There are acres upon acres of fields and pastures, orchards and stocked lakes. As you draw nearer, you pass bakeries and confectionaries, breweries and factories. The hall itself is set upon a hill. Once there was a pleasant garden here, but that is long gone. In its place is a sprawling compound. The back is given to vast kitchens and stockyards. Smoke and steam rise unremittingly from a forest of chimneys. The front of the structure is shaped like the head of some gargantuan boar, with the entrance lying in its open maw. A red carpet leads up to it. From within issues a smell like a thousand dive bar dumpsters.
The Cult of the Tongue hold their debauch incessantly, with a fervor that eclipses most saner faiths. Each member trades years of promise for days of indulgence, in a vain attempt to infinitise the ephemeral. To be sure, you may leave if you will. But the wills of most here have swiftly atrophied.

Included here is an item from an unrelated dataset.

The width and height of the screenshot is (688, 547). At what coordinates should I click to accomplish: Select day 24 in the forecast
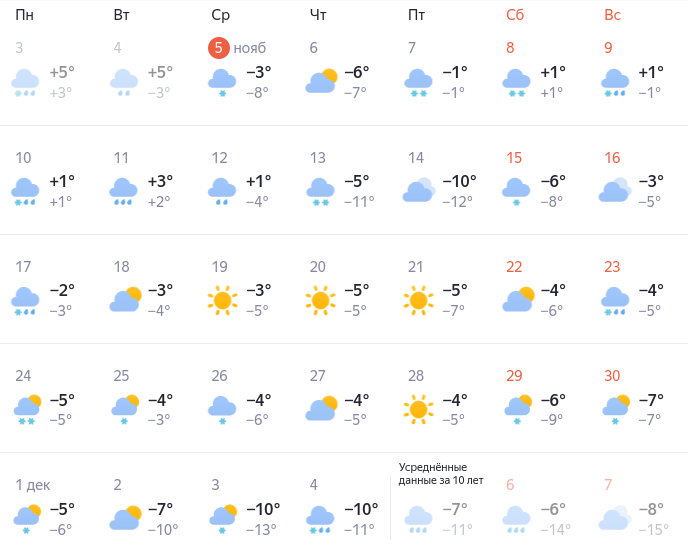coord(23,375)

Newcomers to the cult earn their place within the first hall, Edacity. Its red walls and Corinthian columns glow dully under a wan sun. Stripped like athletes for the course, the neophytes rowdily begin. Some sample as many different varieties as they can; others gorge themselves on the same thing repeatedly. Troughs for vomiting stand against the walls. These beginners must still purge their stomachs occasionally to continue the meal. Once they no longer require this step, they are ready to move on to the next hall, Gulosity.
Gulosity is more sedate, if only because those who make it here have begun to lose the use of their legs. Solomonic pillars hold up the vaulted ceiling. Two long tables hold the course. Wax of a thousand scented candles pools on the pea-green tablecloth, catching crumbs and other fragments. Servants are quick to whisk away empty trays and replace them with fresh viands. Some is organic, birthed from the earth and blessed by the sun. Some is sludge churned from a machine. All is defiled by Gluttony's touch.
The marble floor is slick with spilt drinks, vomit and worse things. There are privies and washrooms nearby but most cannot bear (mentally or in some cases bodily) to leave the table for so long, and have brought chamber pots with them to do their necessary business in. Pages stand in the shadows, ready to empty them when filled.
In side chambers are sunken dens for consumers of hashish, opium, and other drugs. The Halls cater to those who seek nothing beyond the present. The Dens are for those who reject even that gift. Here intoxicants and narcotics of all kinds are to be found-- anything that dulls or distorts the senses. All is for the asking, in extreme overabundance. The mind is destroyed some time before the flesh finally gives out. Bodies are regularly carted out from here and dumped in the fishpond or the pigs' feeding grounds.
The final hall, Esurience, is for the most devoted. A more intimate setting, but no less ornate. Fruits the size of skulls are piled against the wall. Crows fly through the hall, tearing live flesh from guests so engrossed in their feasting that they do not notice that they themselves are being consumed. Swarms of flies and other insects buzz around the heaps of decaying food.Looking around, one sees evidence of bodily corruption. Tumors, immense folds of fat, skin stretched near to the bursting point. But it is the souls that are the most debased. It is not unheard of for one guest, craving something new, to attempt to devour his neighbor.
When one of Gluttony's elites can truly eat no more, they are congratulated and ushered down a long stairway. Far below the overburdened foundations of the house lies a vast cavern, hollowed out by eons' worth of grease and refuse. The Lord of Excess reclines in a great pit in the center. Gluttony on his throne resembles nothing so much as a corpulent maggot feasting on humanity. Here his Perfected are brought before him, having fattened to the ultimate limit. One by one they are lowered into his ever-gaping jaws, too bloated to even think, much less scream.